GIVEN PASSAGE:
>> START

In sterling terms, the industry's raw material sells at less than a quarter of its price in 1984. In real terms, adjusting for inflation, we are looking at the lowest oil price ever, worse than before the oil shock of 1973.
The result is a predictable one. From the giants of the industry down to the smallest tiddlers, everyone is cutting costs and reigning back on exploration and development. Many in the industry describe it as one of the bleakest periods they have ever experienced. At the top end of the industry, BP and Amoco have responded to the challenge with a cost cutting merger. For others, such grand designs may not be possible and as cash flows shrink, fire sales of assets and possibly even bankruptcies may be the order of the day.
Can the industry hope for any respite from OPEC, which begins its annual meeting in Vienna today? The chances look slim. There are too many oil producers outside OPEC these days for it to act as an effective cartel, and in any case, there is a high level of mistrust among members. Saudi Arabia, the biggest producer, isn't going to agree a large cut in production unless it can be sure others will honour their part of the bargain.
The present hiatus in development will hasten the day when supply and demand finally return to balance. By the same token, however, the slump in the Far East has pushed that point further into the future. Any slowdown in the US will delay the cross over point yet further. In the absence of some great global crack down on oil use, which shouldn't altogether be discounted, there will eventually be a recovery in the oil price. But don't bet on it happening any time soon.

>> END

DIRECTIVE 1:
Summarize the oil price passage in two sentences.
DIRECTIVE 2:
In the oil price passage, which two companies responded to the challenge with a cost-cutting merger?
None of the items are required for these tasks.

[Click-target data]

>> START

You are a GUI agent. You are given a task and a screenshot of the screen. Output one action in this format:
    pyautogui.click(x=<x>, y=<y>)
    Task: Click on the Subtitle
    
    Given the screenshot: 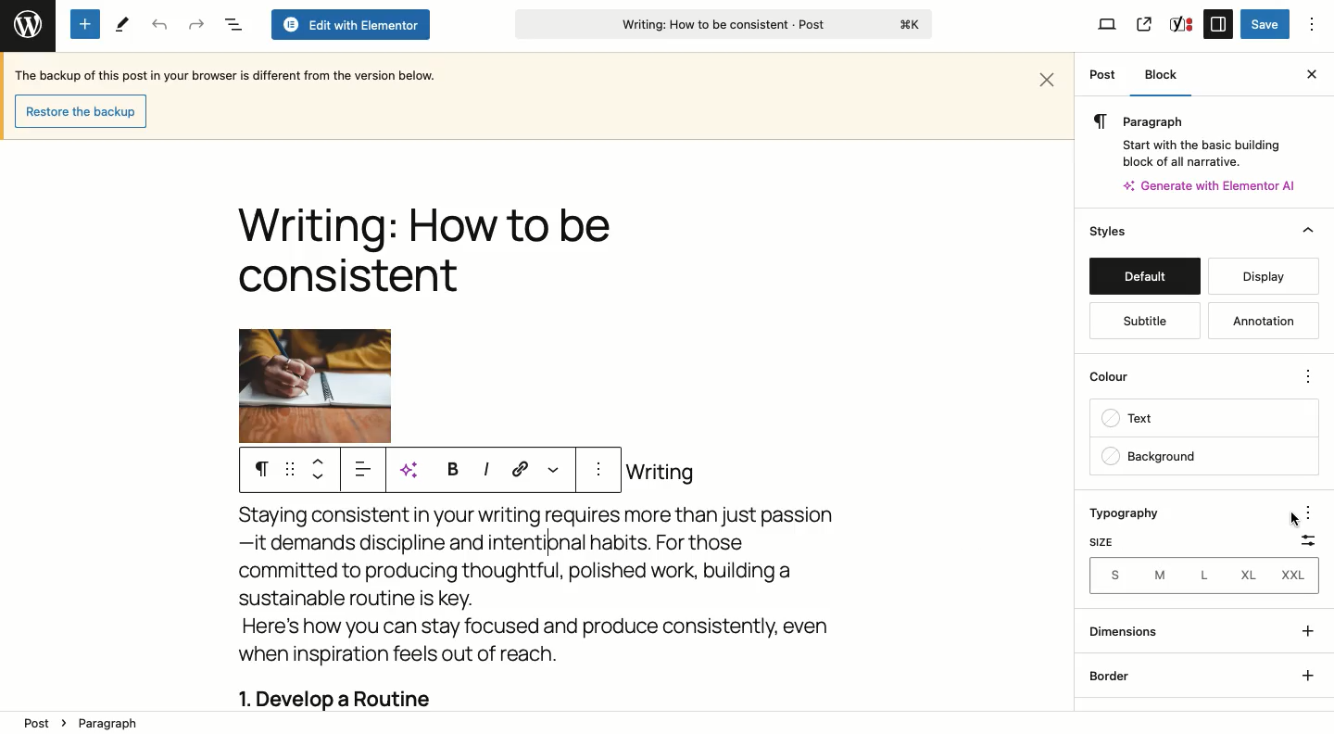 What is the action you would take?
    pyautogui.click(x=1144, y=321)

>> END

CORRECT OUTPUT 1:
Adjusted for inflation, oil is at its lowest price ever, so companies throughout the industry are cutting costs and scaling back exploration and development. OPEC looks unlikely to provide relief because too many producers lie outside it and its members distrust one another, and although the price should eventually recover, that is not expected soon.

CORRECT OUTPUT 2:
BP and Amoco.